Excerpt to read
At the end of last year, I went down a real rabbit hole in my reading.
This isn’t a complaint: I love it when an idea or theme from reading takes hold and doesn’t let go.
Do you get this?
I think many readers will recognise it: You find a book you really enjoy, and then you deliberately go out seeking more novels that are either similar to the book or by the same author.
You can also find yourself scrolling online for information on the themes, listening to music or other art associated with the book, or just finding yourself wanting to visit the places mentioned.
In my case last year, I went down a couple of these.
Firstly, women in academia, and secondly, women and art.
Women In Academia
Within this category, I wrote previously about my affection for Alison Espach’s deceivingly perceptive novel, The Wedding People, which features a married university lecturer, Phoebe, who is struggling to finish a book on weddings in Victorian literature.
Following an unwelcome divorce, she travels to a luxury resort to end it all, where she is ‘rescued’ by bride-to-be Lila, and gets swept up in the lives of the other wedding guests.
The novel explores work, ambition, infertility, grief, and the ways in which women make themselves small in order to please others.
“Your husband is not going to take care of you the way you think,” Phoebe says. “Nobody can take care of you the way you need to take care of yourself. It’s your job to take care of yourself like that.” ― The Wedding People by Alison Espach
Following on from The Wedding People, I asked readers to recommend other novels featuring female academics, leading me to my next read, Vladimir by Julia May Jonas. A strange, intoxicating novel featuring a middle-aged woman who falls for a younger professor after her fellow-professor husband is accused of sexually inappropriate conduct with several young female students.
She takes the bold stance of blaming the women, rather than her husband, and the novel explores how far she herself has been exploited, and her own increasingly dangerous behaviour towards the young Vladimir.
‘...a feeling of pleasure revved within me, like the acceleration of a motor. The sight of him, the fact of Vladimir’s bound body, chained up in my hideaway cabin in the middle of nowhere, was fantastic and absurd.’ - Vladimir by Julia May Jonas
Next, I remembered a book I read several years ago, Sylvia Brownrigg’s Pages for Her. This is not a novel (or author) I have heard discussed anywhere at all but one I picked up several years ago at my library and which I then shared with my daughter. I discovered after reading that it was actually a sequel, the first of which is Pages for You.

Work instructions
(a) Answer these questions about the post on reading rabbit holes, one per line:
(i) Which two themes did the writer follow in their reading last year?
(ii) What book is Phoebe struggling to finish in The Wedding People?
(iii) What is the title of the first book in the pair to which Pages for Her is a sequel?
(b) Pick up the post on reading rabbit holes after its final sentence and carry it on in the same first-person voice.

Supplied data
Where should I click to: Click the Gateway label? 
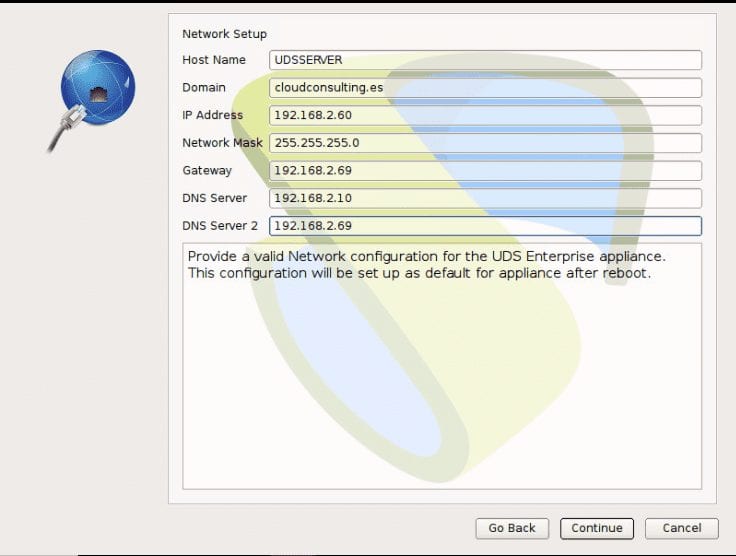click(207, 170)
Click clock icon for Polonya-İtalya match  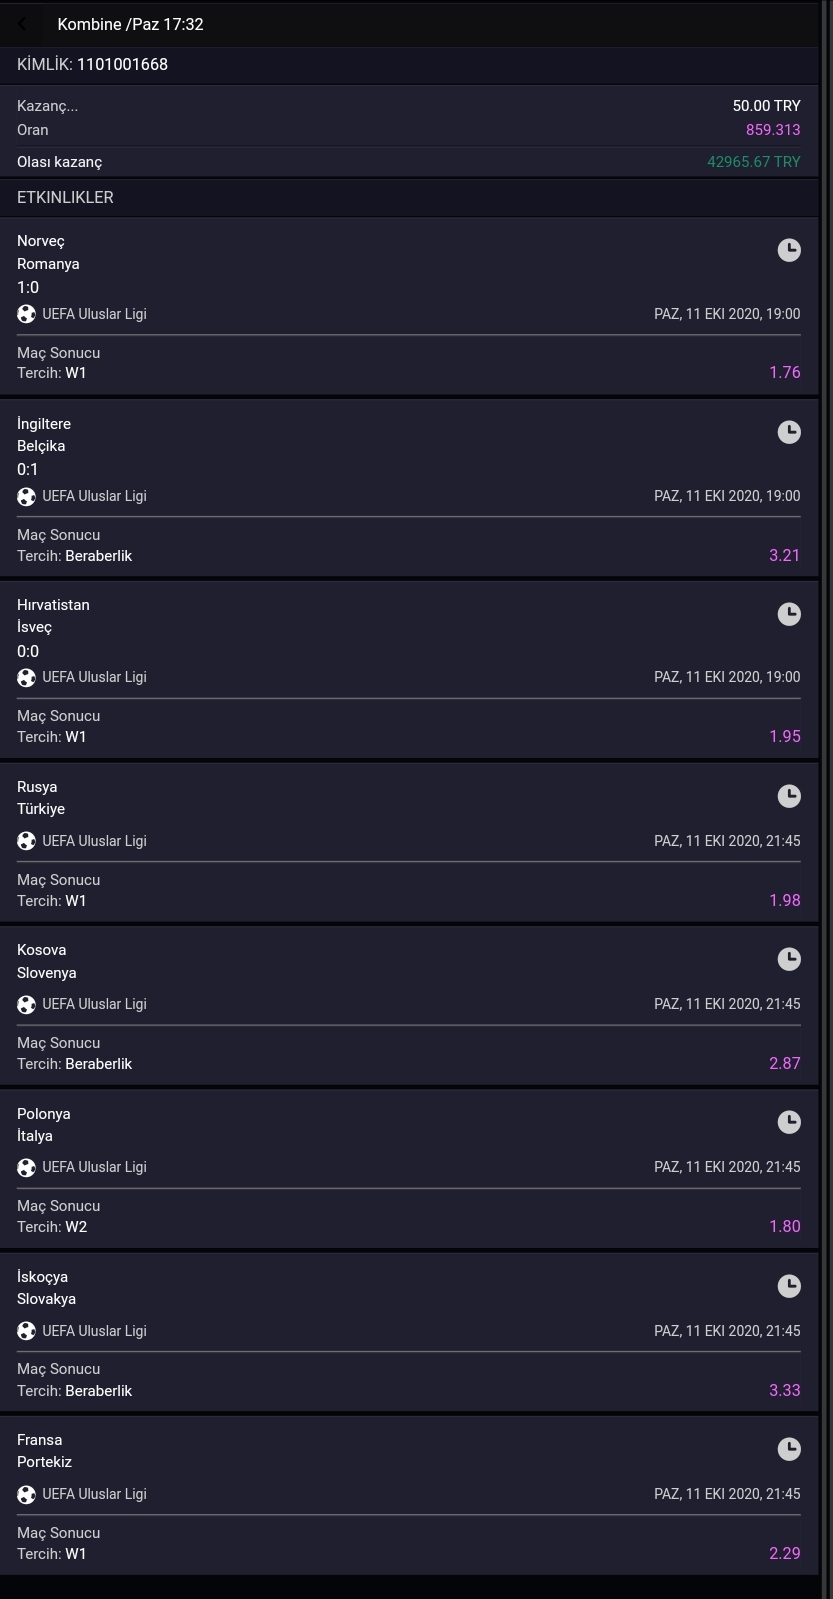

The responses
(a)
(i) Women in academia, and women and art.
(ii) A book on weddings in Victorian literature.
(iii) Pages for You.

(b)
In Pages for Her, Brownrigg excavates the life of a married writer and teacher of creative writing, Flannery Jansen. At the opening of the novel, Flannery receives an email inviting her back to her alma mater, Yale, where she will give a talk on a weekend celebrating Women Writing the World.
We learn that she had one hugely successful memoir after graduating, detailing her trip around Mexico in search of her errant father, accompanied by her girlfriend at the time. This was followed up by a less well-received novel and Flannery’s unexpected pregnancy to a flamboyant artist, Charles Marshall.
Now deep into marriage and motherhood, Flannery is flung back to reminiscing about her early days at Yale as an undergrad, when she fell into an erotic and all-consuming relationship with a more experienced post-graduate, Anne Arden. Over the years, Flannery has traced the glowing career of Anne, a successful academic and author, and her relationship with the man she returned to at the end of their affair.
We see an increasingly frustrated Flannery, enduring the tedium of her days as she struggles with her creativity in the shadow of her larger-than-life husband. As the day of the conference draws closer, where she will come face-to-face with her lost love, the tension builds.
‘She was a writer, yes, or had been once, and sometimes she could still be beautifully articulate.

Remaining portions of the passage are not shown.